(Source excerpt):

With regular outdoor kit, let’s be honest, a lot of what’s presented as new is tinkering, putting previously separate good ideas into one place or recycling old ideas as new ones. One thing that is new is the continuing development of kids gear into the performance equal of its adult counterpart. Holly’s tested a few things over the years and I’ve seen tweaks and revisions in that time, these being sensible ones and not just new-season punter-grabbers. So, she and I were quite happy to take some new Kozi Kidz kit in for test.
Holly’s had a Kozi Kidz layering system to try, base layers, shell jacket and trousers, insulated jacket and a wacky fleece accessory. It’s been the weather for using it the past few months, and the girl’s been putting the work in.
The jacket in the shots above and in detail below is the Whistler Jacket. It’s an insulated ski-style jacket which makes it a great cold weather go-to adventure jacket.
The Whistler has a polyester shell and lining and a polyester insulating fill. It’s a snow jacket, so not fully waterproof, but it does do a good job at keeping drizzle out. Its ski credentials extend to a removable snowskirt (below). The cuffs are velcro adjustable and have inner cuffs made of a lycra-ish fabric, these are great, they keep the heat in and the cold and wet out.
The pockets are many, one internal chest with a velcro closure and four zipped outers (one on the left sleeve), all with smooth faced reversed zips, reflective zip pulls and zipper garages. The detailing on the Whistler is surprising and impressive at the same time, why should kids get “that’ll do” kit?
The hood is a cracker. It has velcro adjustment at either side of the face and another velcro volume adjuster at the crown. The face hole has an elastic, I dunno what to call it, flange maybe? The proper word will come back to me… Whatever, it seals your weans napper in there very well, leaving just rosy cheeks and a grin visible. Hopefully.
The hood’s removable too, hidden velcro tabs and a row of sturdy poppers which leaves you with a goo collar, which also helps to seal the heat in when the hoods still attached and left down.
The cut of the Whistler is good, properly active, no bear back when rolling a round and the like, it’s been designed for adventure and is a pretty good weight at 510g.

(Requirements):
1. Name every item in the Kozi Kidz layering system that Holly tried, as the gear review lists them.
2. According to the gear review, how much does the Whistler Jacket weigh?
3. Summarize the gear review in two sentences.
The records come from a separate source unrelated to this review.

(Information given):

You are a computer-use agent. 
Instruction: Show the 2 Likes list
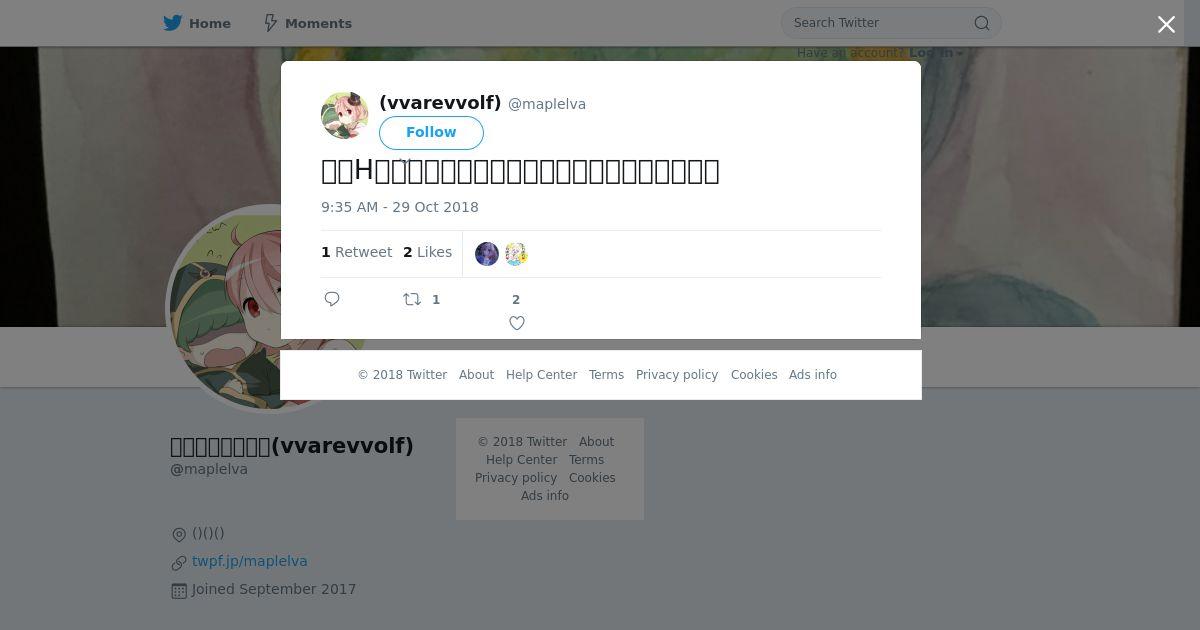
...
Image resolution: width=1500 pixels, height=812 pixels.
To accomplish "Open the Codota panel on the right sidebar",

(Per-task outputs):
1.
- Base layers
- Shell jacket and trousers
- Insulated jacket
- A fleece accessory

2. 510g.

3. Holly tested a Kozi Kidz layering system over several months of suitable weather, including the Whistler Jacket, an insulated ski-style jacket with a polyester shell, lining and fill that keeps drizzle out though it is not fully waterproof. The jacket has a removable snowskirt, adjustable cuffs, many pockets, and a removable, well-sealing hood, and it has an active cut and weighs 510g.